Prince’s Bodyguard Recalls Terrifying Hours

Thong Serey Both was eating noodles at about 8 am at a streetside stall when he first saw the tanks rolling up Street 228.

He knew their target: The home of then First Prime Mi­nister Prince Norodom Ran­ar­iddh, where he served as a bodyguard.

Leaving his noodles, he sprinted back to the house just as the bullets and rockets started raining down on the compound. As he took cover inside the house, he thought that day—July 5—would be his last.

“I didn’t think there was any hope that I could survive,” the 28-year-old said nearly one year to the day after troops loyal to Second Prime Minister Hun Sen launched an attack on the prince’s house.

Before that morning, Thong Serey Both said, he knew little about the events leading up to the fighting. But he had heard rumors, of course. “I heard something would happen in Phnom Penh because the people seemed to be in turmoil,” he said, but why or when the fighting had begun was a mystery to him.

He remained in the room with about 20 others, among them Interior Secretary of State Ho Sok, the prince’s Chief of Cabinet Ly Touch, and the bodyguard chief Thach Suong. Periodically throughout the day, bullets and rockets struck the house.

During a lull in the fighting, Thong Serey Both said, Ho Sok sent a bodyguard out with $5,000 in cash to bribe their way out of the compound. He doesn’t know whether the cash was dispersed, but shortly afterward, he and five others, including Ho Sok, hopped over a fence, crossed a street and took refuge at the residence of the Sing­aporean Ambass­ador.

They left a bodyguard in the compound whose leg was oozing blood and couldn’t be moved. Thong Serey Both doesn’t know what happened to him.

He stayed in the residence a little over an hour until he decided to make a break for it on his own.

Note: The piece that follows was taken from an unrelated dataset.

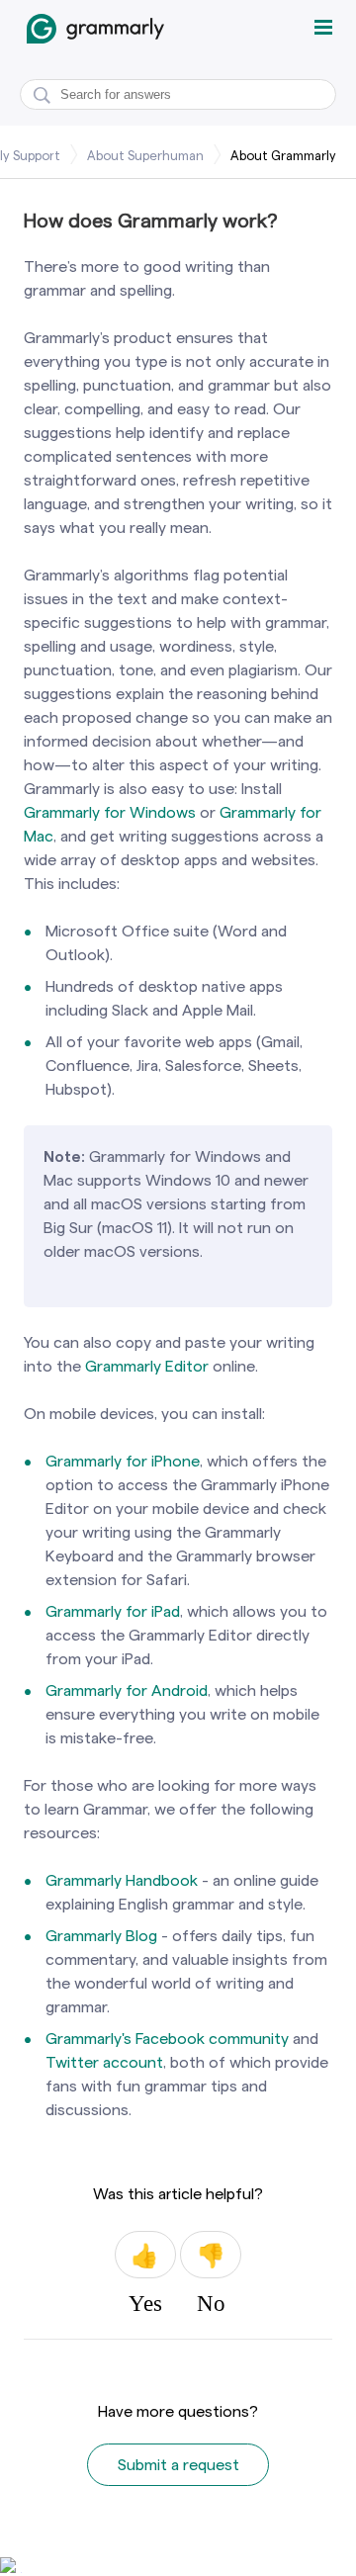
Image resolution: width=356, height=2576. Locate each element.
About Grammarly (283, 155)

While in hiding over the next days, his picture was flashed on TV screens and the announcer called him “an extremist,” he said. He recognized the clandestine photo as being taken months beforehand when he had escorted a Funcinpec official to the bank. “I don’t know where or how they got the picture of me, maybe from a spy satellite or something,” he said.

Thong Serey Both now works as a security guard and said he’s through working for politicians. But he still lives in fear. The CPP has investigated him, he said, and at least twice since the fighting he believes someone has tried to kill him, the most recent attempt coming in May: “I don’t know why they want to end my life.”